- There are also at least four roadblocks between the Mokowe Depot in Lamu County and the Minjila Junction in Tana River County located at Ndeu, Witu, Gamba and Itsowe areas.
- These checkpoints are guarded by both police and Kenya Defense Forces-KDF soldiers.
Commuters in Lamu have protested the presence of police roadblocks in the county despite a recent ban by the National Police Service.
A recent traffic management meeting attended by Inspector General of Police Hilary Mutyambai, Deputy Inspector General Police Edward Mbugua and traffic commanders resolved that the roadblocks and static police checks removed owing to numerous complaints over traffic officers’ collection of bribes from motorists.
The over four roadblocks on the Lamu-Garsen road have remained in place despite the directive with county commissioner Irungu Macharia swearing that no roadblock will be removed as they help manage security escorts on the road.
Speaking on Wednesday, Macharia, who chairs the county security committee, said it would be premature to lift the roadblocks in the region as the road forms part of a security operation zone where the Linda Boni security operation is being undertaken to hunt down al Shabaab militants since 2015.
“We are yet to seek further engagement on the matter from the NPS but as far as I know, travel arrangements on this road will remain unchanged.
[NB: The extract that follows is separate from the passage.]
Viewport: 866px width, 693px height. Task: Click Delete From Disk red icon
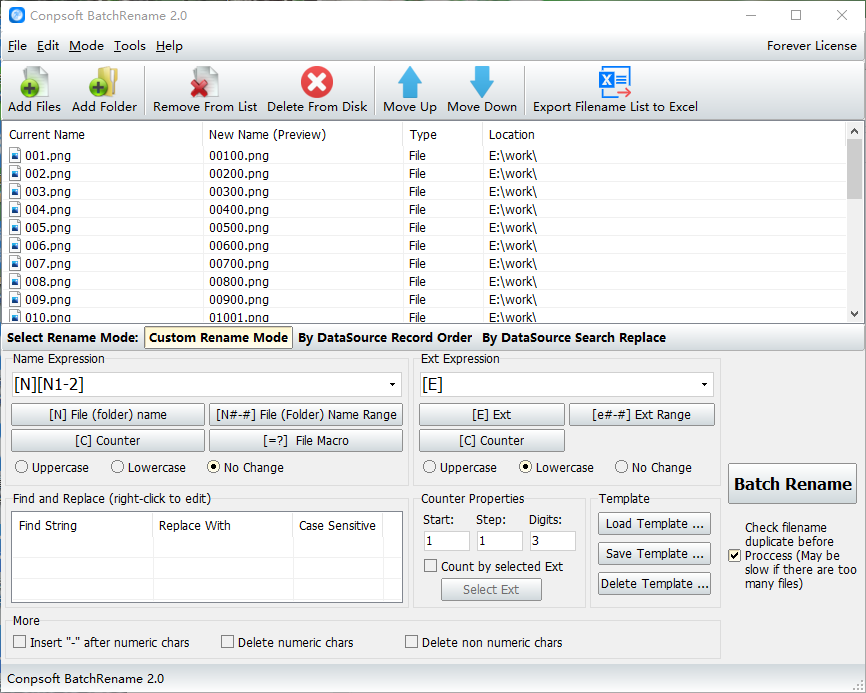[317, 83]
Not one roadblock will be removed as they are part of the greater county security strategy here,” Macharia said.
For over eight years now, commuters on the road have been subjected to extreme travel restrictions including a mandatory requirement for all PSVs to move in a single convoy escorted by armed police.
There are also at least four roadblocks between the Mokowe Depot in Lamu county and the Minjila Junction in Tana River county at Ndeu, Witu, Gamba and Itsowe areas.
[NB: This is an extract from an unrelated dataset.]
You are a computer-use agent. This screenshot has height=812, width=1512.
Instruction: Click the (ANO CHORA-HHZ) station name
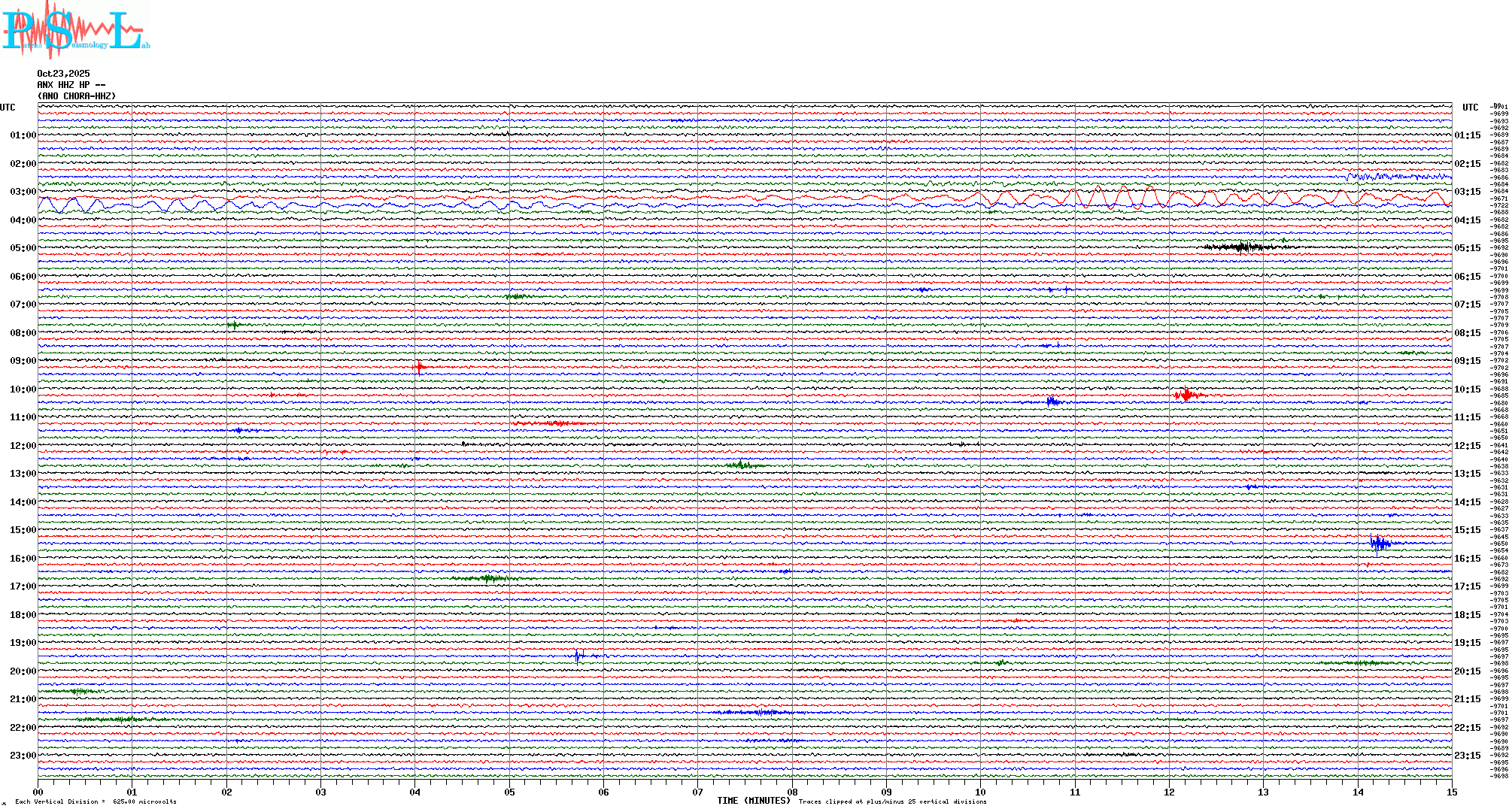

These checkpoints are guarded by both police and KDF soldiers.
Passengers have to alight at every stop with their luggage for checks.
Lamu elder Ali Shebwana accused police of turning the roadblocks into cash-minting stations instead of doing their security work.
“Those manning the roadblocks concentrate more on collecting bribes from motorists than on security checks. You part with Sh100 or Sh150 and you are allowed to pass without being checked,” Shebwana said.
Munawar Shuttle transport manager in charge of Lamu route Mubarak Sheikh Mohamed said they were tired of being extorted by security officers on the road.
“We want to laud the KDF soldiers as they never collect bribes and do their job well but the police are there to extort,” he said.
He says a driver travelling from Malindi to Lamu must have not less than Sh1,000 in bribe money to be able to pass through the various roadblocks.
“The money goes up or down depending on the status of the roadblock and the number of officers manning it,” Mohamed said.
Tawakal bus company conductor Said Swaleh however says the roadblocks have helped eradicate terror attacks on the road.
“They are important. They only have to reduce time spent at each roadblock otherwise, let them be,” he said.